Labour hard-right ‘comeback-blueprint’ shows their delusion – and the Left’s way forward

Luke Akehurst, national secretary of ‘Labour First’, the hard-right entryists desperate to drag the party back to Blairism, today published an article on the LabourList website titled “As centrists we must find the people and policies to inspire – and reject the politics of electoral suicide“. I won’t link to it, as Akehurst would love the clicks, but if you really want to read it for yourself you can soon find it.

The article is remarkable for 3 things: it shows Akehurst’s tenuous (at best) relationship with facts, puts beyond doubt the delusional quality permeating the thinking of the quasi-Tory wing of the Labour party – and maps out clearly the steps that those who support Jeremy Corbyn and the new vision and politics he exemplifies need to take in order to ensure both that the right-wingers do not succeed in pulling the party back into the ‘more of the same’ mediocrity that has caused it to lose the last two elections and that the public has the chance to see and be inspired by the vision that is inspiring Labour as a genuine socialist party.

He wouldn’t know a fact if it..

Mr Akehurst launches his diatribe against Corbyn and his supporters by citing a recent ICM poll and claiming that Labour’s current polling has little or nothing to do with the summer’s leadership challenge – which he calls an ‘inconvenient fact’. Yet he conveniently neglects to mention (or is genuinely unaware, but I very much doubt it) that the leadership challenge is a tiny part of the damage that the ‘chicken coup’ continues to try to do to the public perception of Corbyn’s leadership.

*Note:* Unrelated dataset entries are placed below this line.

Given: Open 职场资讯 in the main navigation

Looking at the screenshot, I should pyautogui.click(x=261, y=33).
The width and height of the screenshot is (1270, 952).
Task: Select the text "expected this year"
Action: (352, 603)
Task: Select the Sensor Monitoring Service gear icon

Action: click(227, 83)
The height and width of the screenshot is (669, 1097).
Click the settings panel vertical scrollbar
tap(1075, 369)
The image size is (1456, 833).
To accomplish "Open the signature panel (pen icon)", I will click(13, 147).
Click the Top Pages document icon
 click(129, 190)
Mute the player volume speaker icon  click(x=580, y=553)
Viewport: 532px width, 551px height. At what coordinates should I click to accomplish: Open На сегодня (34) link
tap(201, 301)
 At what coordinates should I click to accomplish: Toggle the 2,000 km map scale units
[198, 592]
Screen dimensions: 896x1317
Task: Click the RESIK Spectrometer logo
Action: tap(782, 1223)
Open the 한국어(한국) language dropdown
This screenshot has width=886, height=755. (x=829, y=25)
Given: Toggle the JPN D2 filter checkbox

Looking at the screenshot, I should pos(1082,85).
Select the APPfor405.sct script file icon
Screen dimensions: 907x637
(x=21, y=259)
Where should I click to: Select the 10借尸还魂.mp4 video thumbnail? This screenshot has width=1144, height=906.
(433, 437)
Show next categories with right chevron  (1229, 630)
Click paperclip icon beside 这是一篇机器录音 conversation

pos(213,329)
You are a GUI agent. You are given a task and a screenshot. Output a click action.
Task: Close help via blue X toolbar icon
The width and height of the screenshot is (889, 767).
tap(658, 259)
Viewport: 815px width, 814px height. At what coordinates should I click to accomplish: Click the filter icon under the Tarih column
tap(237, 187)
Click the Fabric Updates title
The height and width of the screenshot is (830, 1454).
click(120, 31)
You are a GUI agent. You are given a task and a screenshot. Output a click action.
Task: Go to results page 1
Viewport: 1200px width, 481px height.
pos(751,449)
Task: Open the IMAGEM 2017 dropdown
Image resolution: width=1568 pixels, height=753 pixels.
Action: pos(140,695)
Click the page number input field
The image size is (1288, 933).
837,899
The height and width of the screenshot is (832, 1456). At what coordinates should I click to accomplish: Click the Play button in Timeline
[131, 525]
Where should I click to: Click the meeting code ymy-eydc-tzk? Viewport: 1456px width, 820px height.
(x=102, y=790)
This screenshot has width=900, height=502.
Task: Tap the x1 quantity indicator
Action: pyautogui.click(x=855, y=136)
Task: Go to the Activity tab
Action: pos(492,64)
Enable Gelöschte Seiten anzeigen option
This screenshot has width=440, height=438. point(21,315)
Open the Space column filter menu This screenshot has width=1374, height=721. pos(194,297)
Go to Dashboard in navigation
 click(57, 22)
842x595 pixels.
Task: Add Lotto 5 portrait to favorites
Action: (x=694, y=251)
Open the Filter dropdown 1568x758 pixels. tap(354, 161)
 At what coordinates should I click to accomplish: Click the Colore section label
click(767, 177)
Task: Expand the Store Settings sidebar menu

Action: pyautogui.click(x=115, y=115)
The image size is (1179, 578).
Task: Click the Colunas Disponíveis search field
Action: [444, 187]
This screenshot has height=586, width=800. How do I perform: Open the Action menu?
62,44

As recently as last month’s annual Conference, Labour right-wingers such as Watson, McNicol, Khan and others were making barbed speeches and just this week malcontent MPs were leaking skewed reports of Monday’s PLP (Parliamentary Labour Party) meeting.

These attempts at sabotage are starting to become ineffective as the public sees Corbyn continue to wipe the floor with Theresa May at PMQs, this time with the majority of his MPs either on board or at least behaving themselves, and can see his outstanding new Shadow Cabinet hammer the Tories on their many, many lies and acts of vandalism. But the poll he’s crowing about was too early to reflect any of this.

Akehurst also attempts to rubbish Corbyn’s commitment to unity – in spite of the fact that no fewer than 10 MPs who resigned front bench positions after the referendum have been given new places. To do this, he has to omit the obvious fact that his right-wing pals have already demonstrated beyond any doubt that they have no genuine interest in unity, via the above-mentioned speeches and by mounting a ‘silent coup‘ during Labour’s conference by crowbarring 2 additional anti-Corbyn members onto Labour’s ruling NEC (National Executive Committee). (The same clearly applies to Akehurst himself, as his continuous venom against Cotbyn and his supporters shows.)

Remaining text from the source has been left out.